** START OF Source passage **
AVSynthesis: Blending Light and Sound with OpenGL and Csound5

Introducing a unique and powerful program for mixing son et lumière into fascinating experimental videos.
The Composition Editor, Part 2

Before doing anything else, save your performance and all its parts with the Save Part/Performance button (Figure 2). Up to ten performances can be saved, each with ten parts, with up to 13 layers per part. For now, just save your work to its starting location (for example, Performance 0, Part 3).

Your track is represented now by its layer's blended image. Next, we need to add a performance curve in the track timeline. Left-click near the top of track section to set a peak for the curve, near the bottom for a zero value. The envelope curve offers only fixed-length attack and decay segments, but you can click and drag to set arbitrary lengths for peak and zero-value segments (Figure 1). Okay, we've defined our visual and audio elements and their transformations, we've set a performance curve in the composition timeline, so we're ready to put AVSynthesis into one of its performance modes.

The square buttons at the bottom right of the Composition screen represent the program's three performance modes. The right-most button turns on the rendering mode, the center square puts AVSynthesis into a MIDI-controlled mode, and the left button toggles the real-time performance mode.

The real-time mode plays the arrangement of layers and their associated curves on the composition screen timeline. Click the button, and your composition plays in real time. Click anywhere in the composition screen to stop playback. If an error occurs, AVSynthesis may print some relevant information to your terminal window, or it may run with no display or sound until you click to stop playback. Or, it may freak out entirely and freeze your system. As I said, it's experimental software, so these things happen.

When the MIDI performance mode is selected, the MIDI continuous controller #85 can be used as a layer fader during real-time performance from the composition screen. The input port is designated by the Csound options specified in the AVSynthesis config.xml file. In my example above, the -M0 option sets the input port to the ALSA MIDI Thru port.

I tested MIDI control by hooking a sequencer to the MIDI Thru port in QJackCtl's MIDI Connections panel. I used loops of sequential and random values for controller #85, and everything worked perfectly. The implementation is limited, but it points the way toward more interesting real-time performance controls, such as layer blackouts and sudden appearances. This MIDI control extends only to the video part of a layer; it does not affect the audio portion.

The rendering mode runs the arrangement in the Composition screen in slower than real time to produce one TGA image file per video frame. The frame rate is set in the data/config.xml file (see above), and the author advises leaving it at its default of 30 frames per second. Thus, at the default frame rate, 30 image files will be created for each second of your composition. These files can be compiled into an animation (see below). At the same time, Csound's output is captured to a soundfile (render.wav in the data directory) that can be added to the animation.
** END OF Source passage **
** START OF Information provided **
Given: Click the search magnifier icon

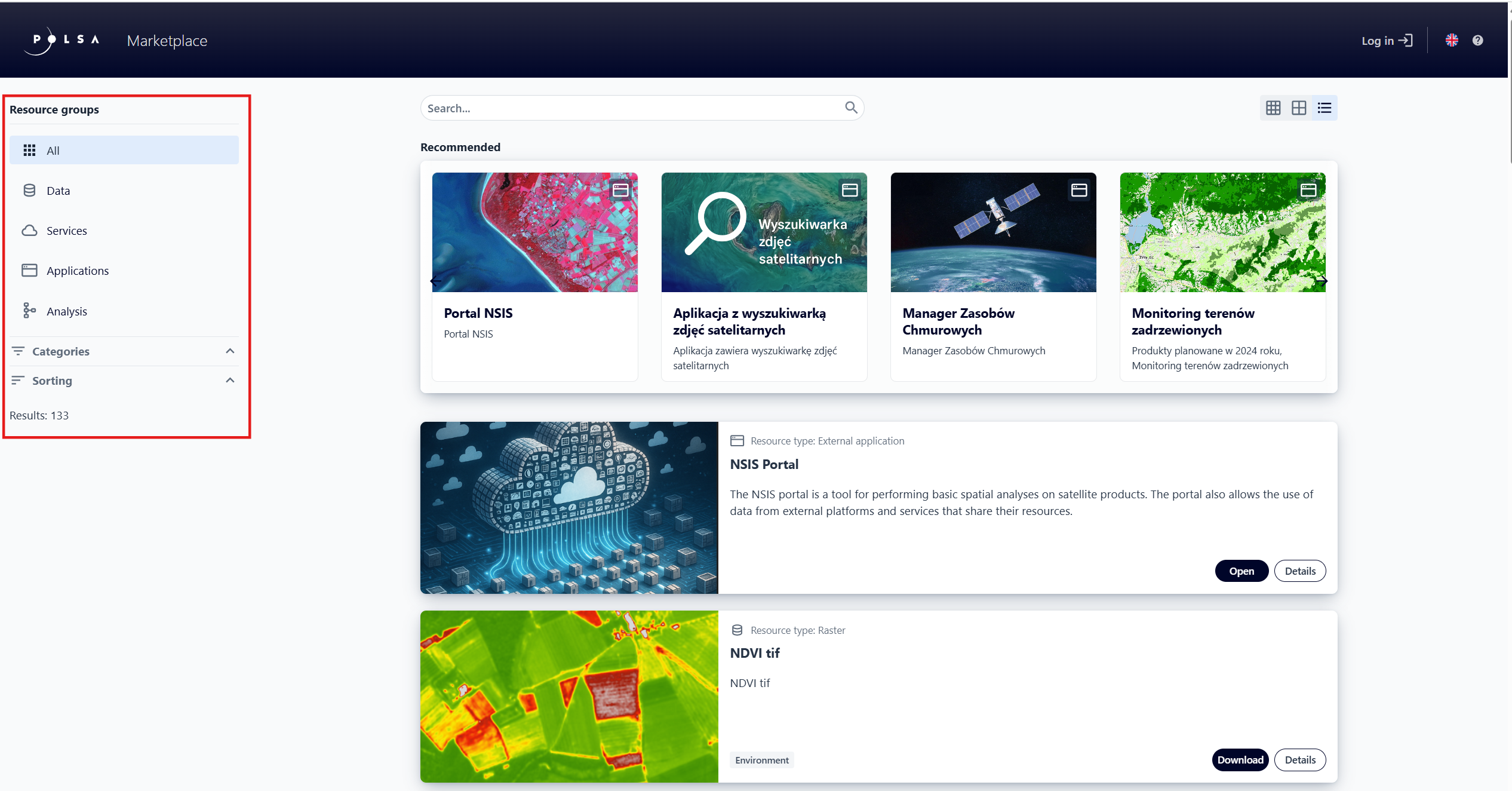Looking at the screenshot, I should click(851, 108).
** END OF Information provided **
--- Requirements ---
From the AVSynthesis article, repeat word for word the part that opens with the words containing "The Composition Editor, Part" and closes with "0, Part 3).". The lines are separate material and have nothing to do with the AVSynthesis article.

--- Expected answer ---
The Composition Editor, Part 2

Before doing anything else, save your performance and all its parts with the Save Part/Performance button (Figure 2). Up to ten performances can be saved, each with ten parts, with up to 13 layers per part. For now, just save your work to its starting location (for example, Performance 0, Part 3).